* **What to work on**
The required output is an exact copy of the lines from the one containing "Where should I" through the end of the entries below, with pictures removed.

※ ※ ※

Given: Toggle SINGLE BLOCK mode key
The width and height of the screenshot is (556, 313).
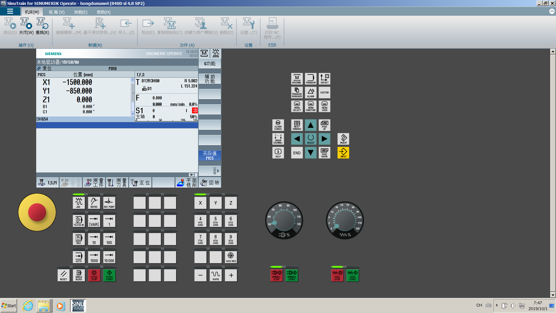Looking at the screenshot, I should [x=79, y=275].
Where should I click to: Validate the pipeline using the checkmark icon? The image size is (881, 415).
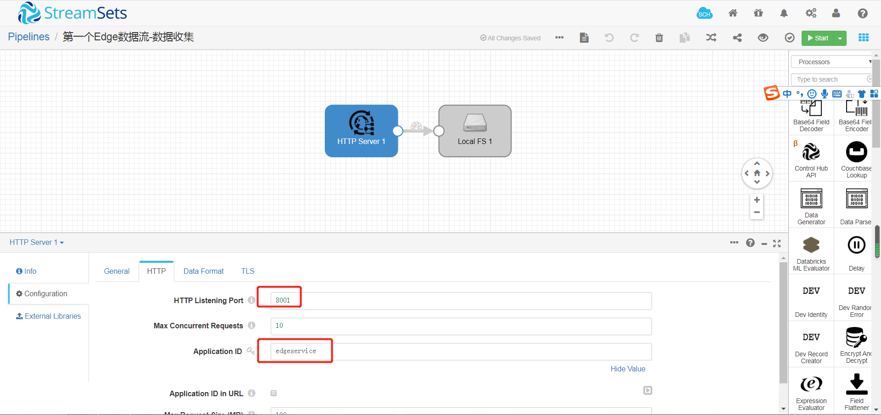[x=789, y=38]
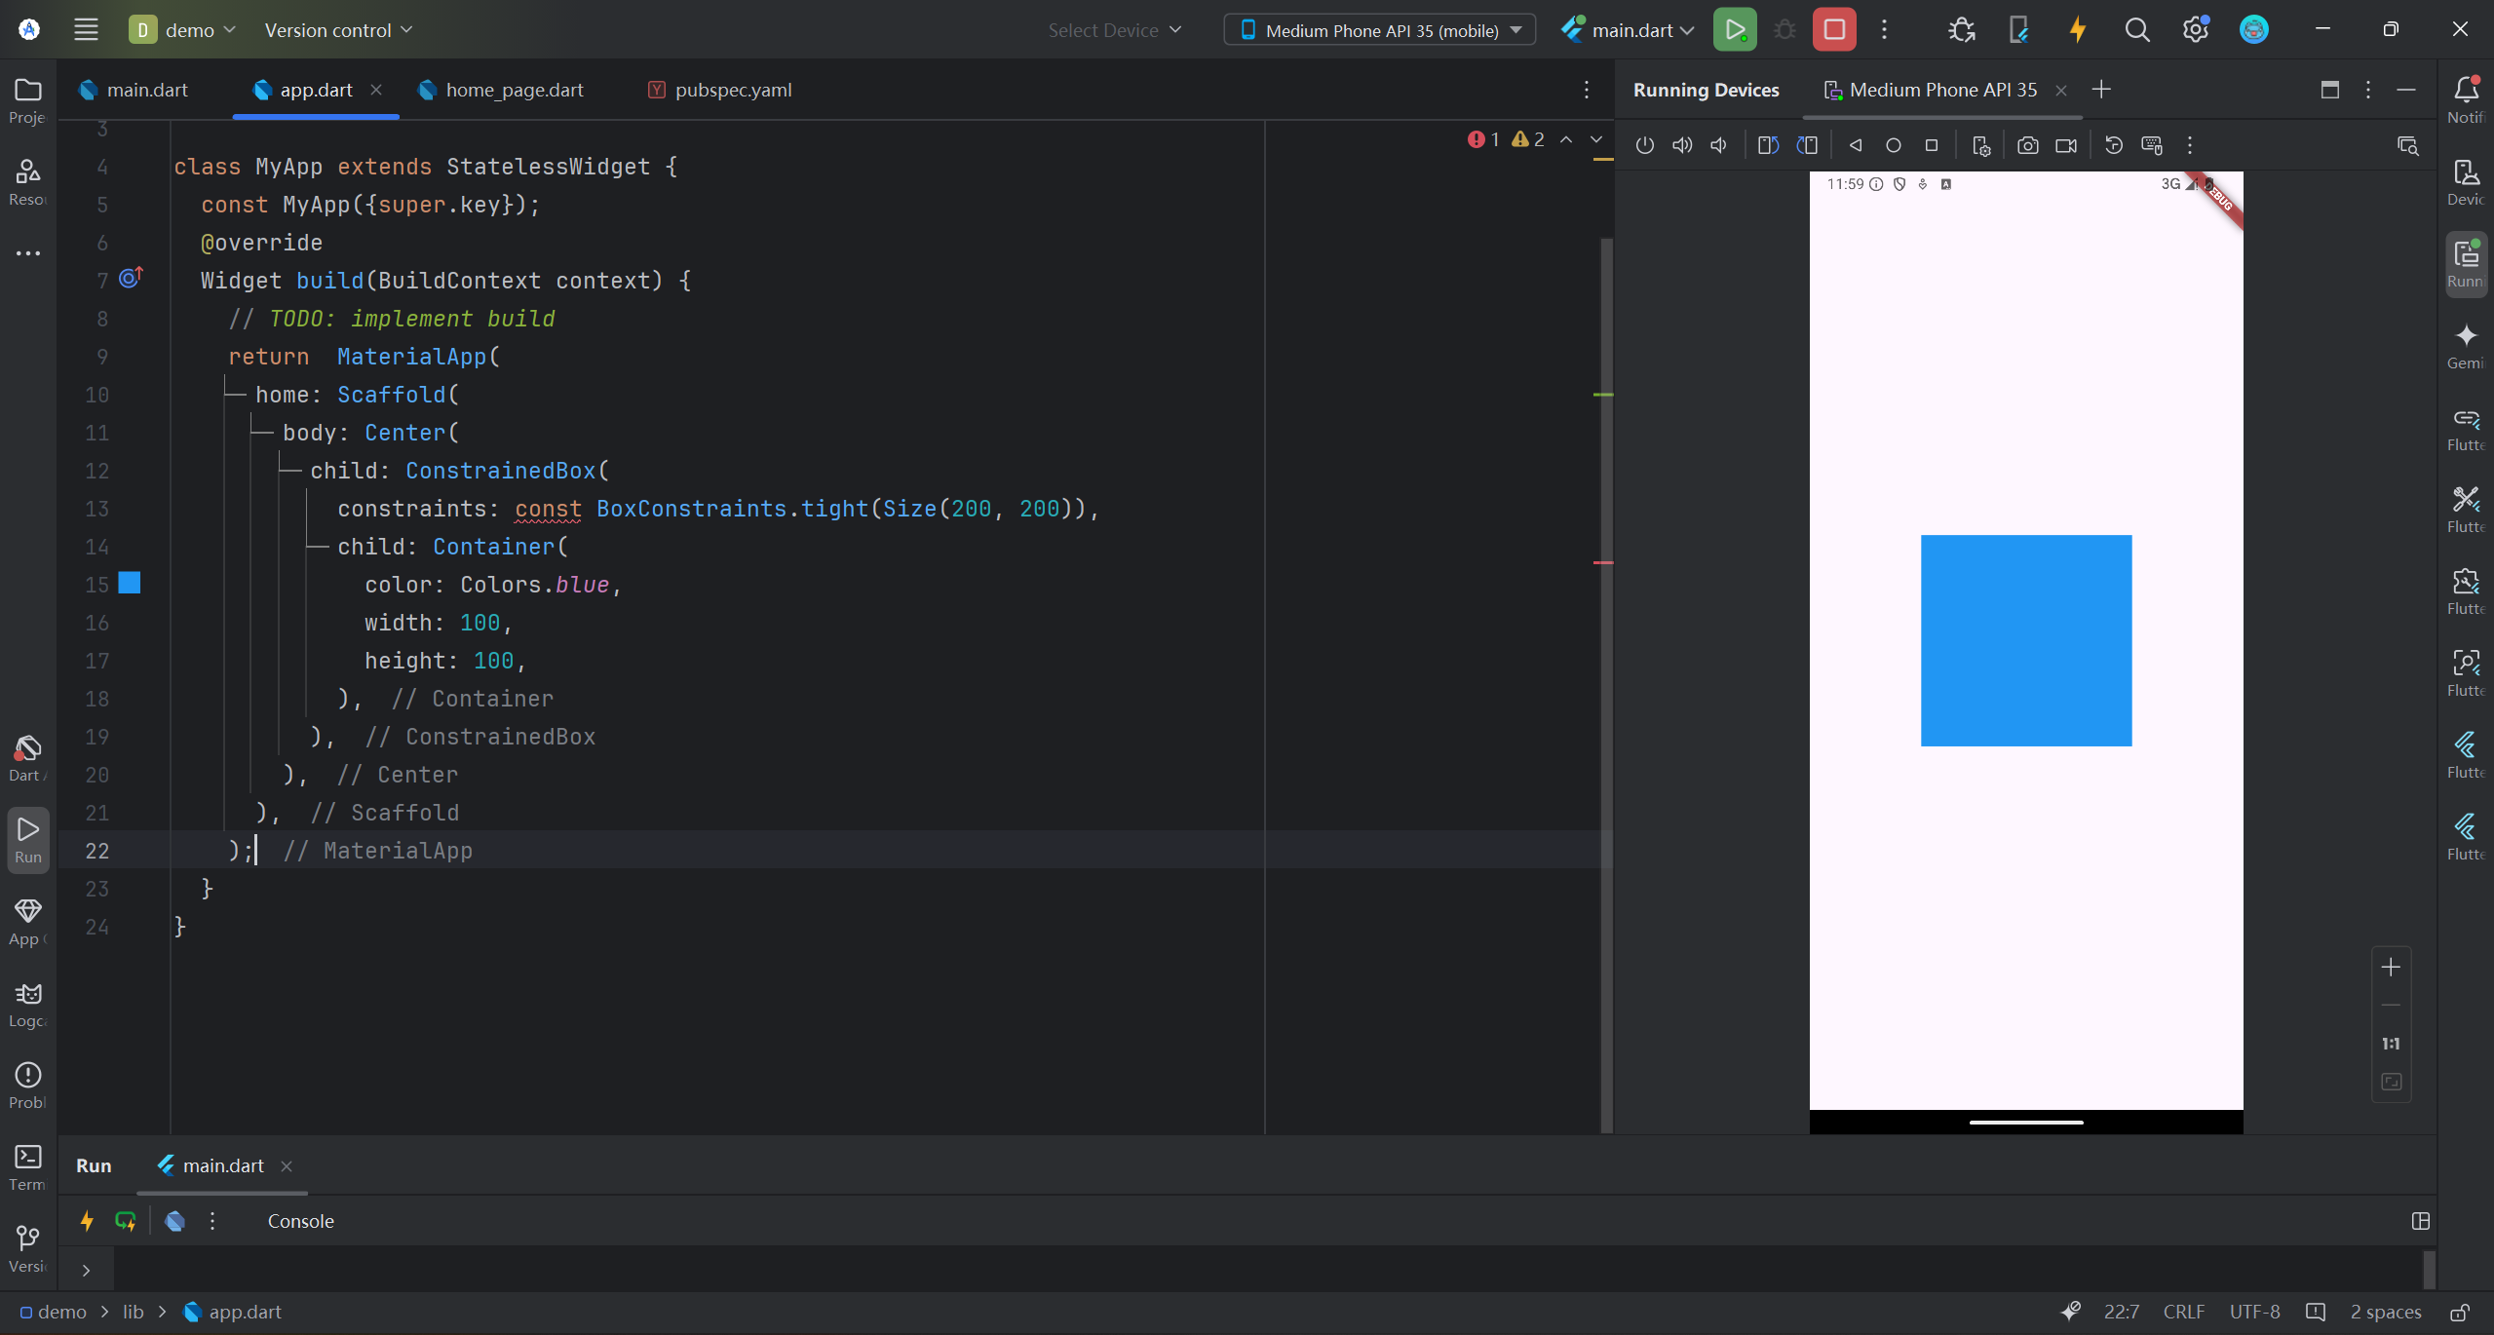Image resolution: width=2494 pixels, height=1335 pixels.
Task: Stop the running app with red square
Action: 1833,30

※ ※ ※

* **Task result**
Where should I click to: Validate the pipeline using the checkmark icon? The image size is (881, 415).
[x=789, y=38]
Image resolution: width=2494 pixels, height=1335 pixels.
Task: Stop the running app with red square
Action: 1833,30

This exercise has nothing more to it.